# TO DO:
Rewrite the rows from the line that contains "You are a GUI" through the end of the rows, both ends included, swapping "tile" for "card" and changing nothing else. Return only those rows, and leave out the pictures.

---------- DATA EXCERPTS

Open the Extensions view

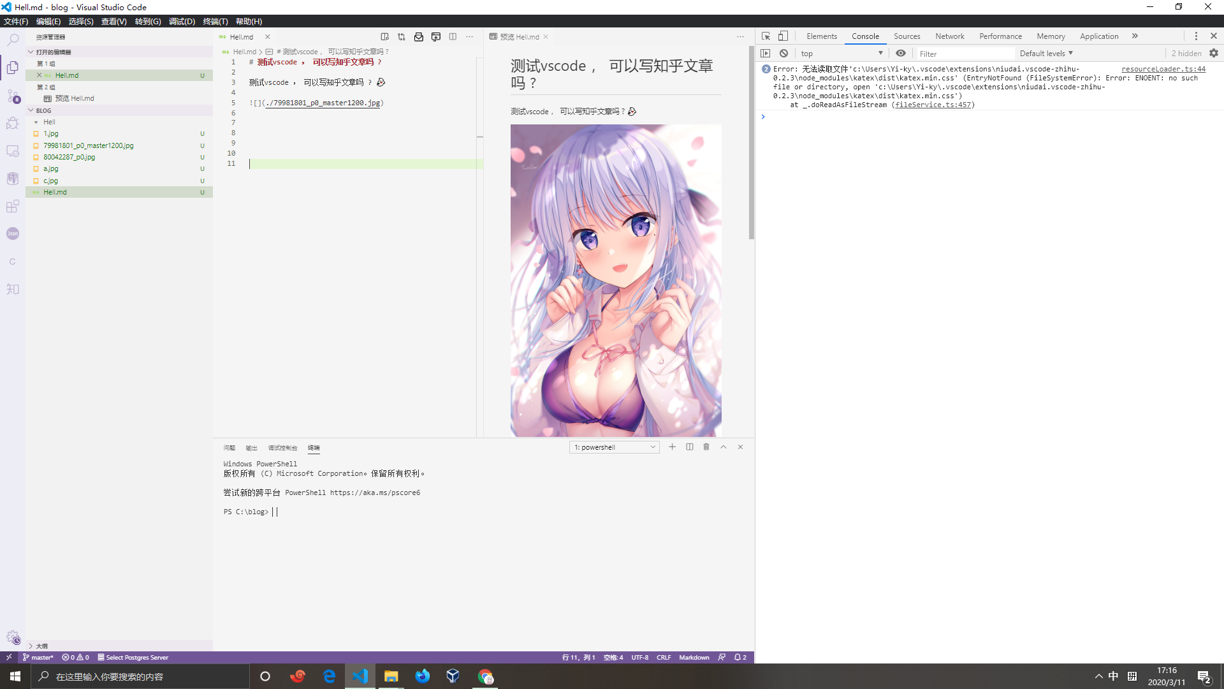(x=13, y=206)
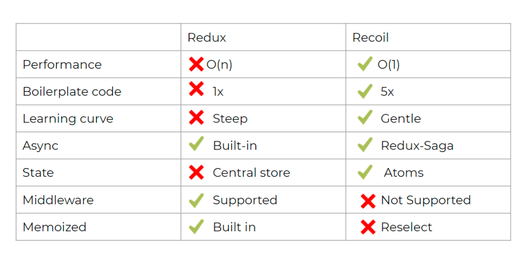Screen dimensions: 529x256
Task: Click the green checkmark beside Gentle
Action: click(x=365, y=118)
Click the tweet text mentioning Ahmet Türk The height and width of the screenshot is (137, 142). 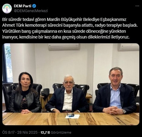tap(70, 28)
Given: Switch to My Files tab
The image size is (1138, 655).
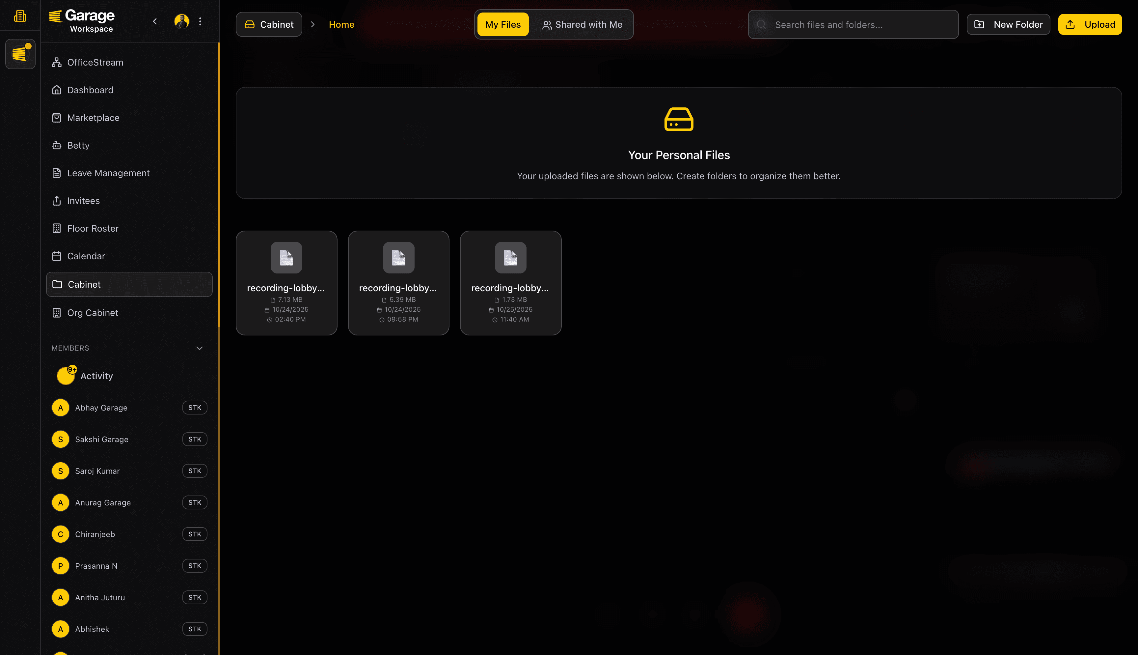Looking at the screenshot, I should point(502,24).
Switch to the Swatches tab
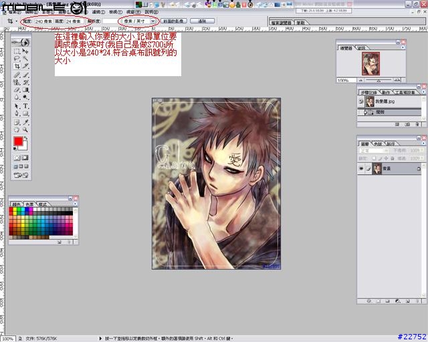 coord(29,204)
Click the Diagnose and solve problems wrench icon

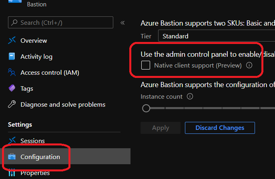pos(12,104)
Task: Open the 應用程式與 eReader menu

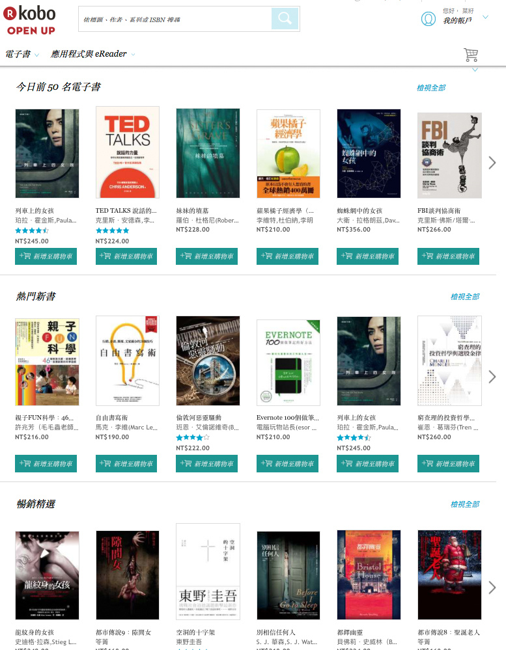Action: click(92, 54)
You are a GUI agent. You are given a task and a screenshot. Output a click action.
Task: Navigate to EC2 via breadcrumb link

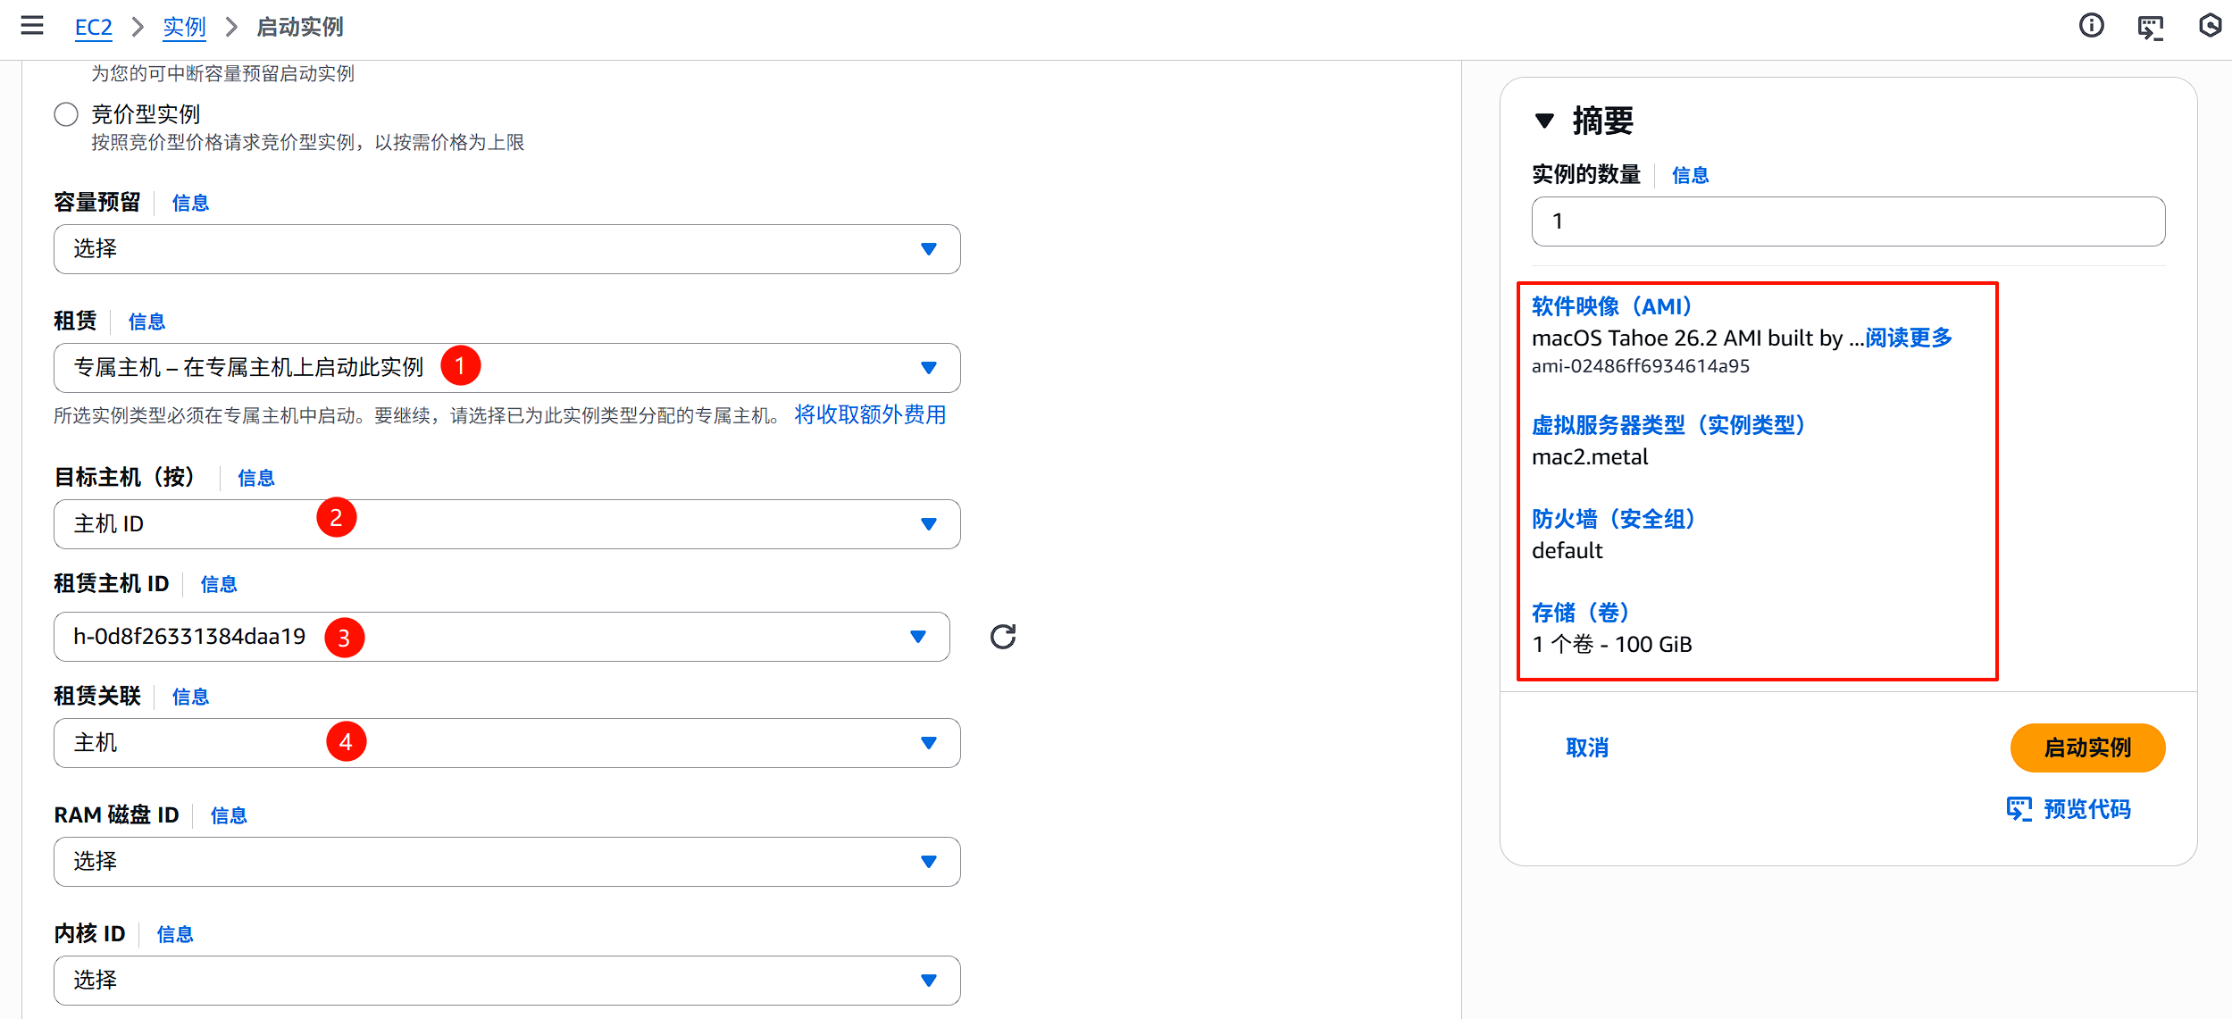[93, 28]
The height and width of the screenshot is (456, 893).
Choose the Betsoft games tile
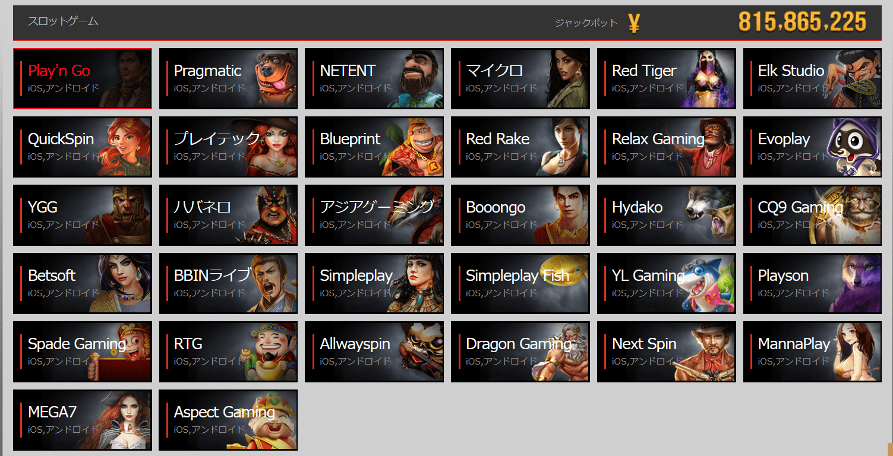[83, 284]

--------------------

# CORRECT ANSWER:
You are a GUI agent. You are given a task and a screenshot. Output a click action.
Task: Navigate to EC2 via breadcrumb link

[93, 28]
The height and width of the screenshot is (456, 893).
Choose the Betsoft games card
[83, 284]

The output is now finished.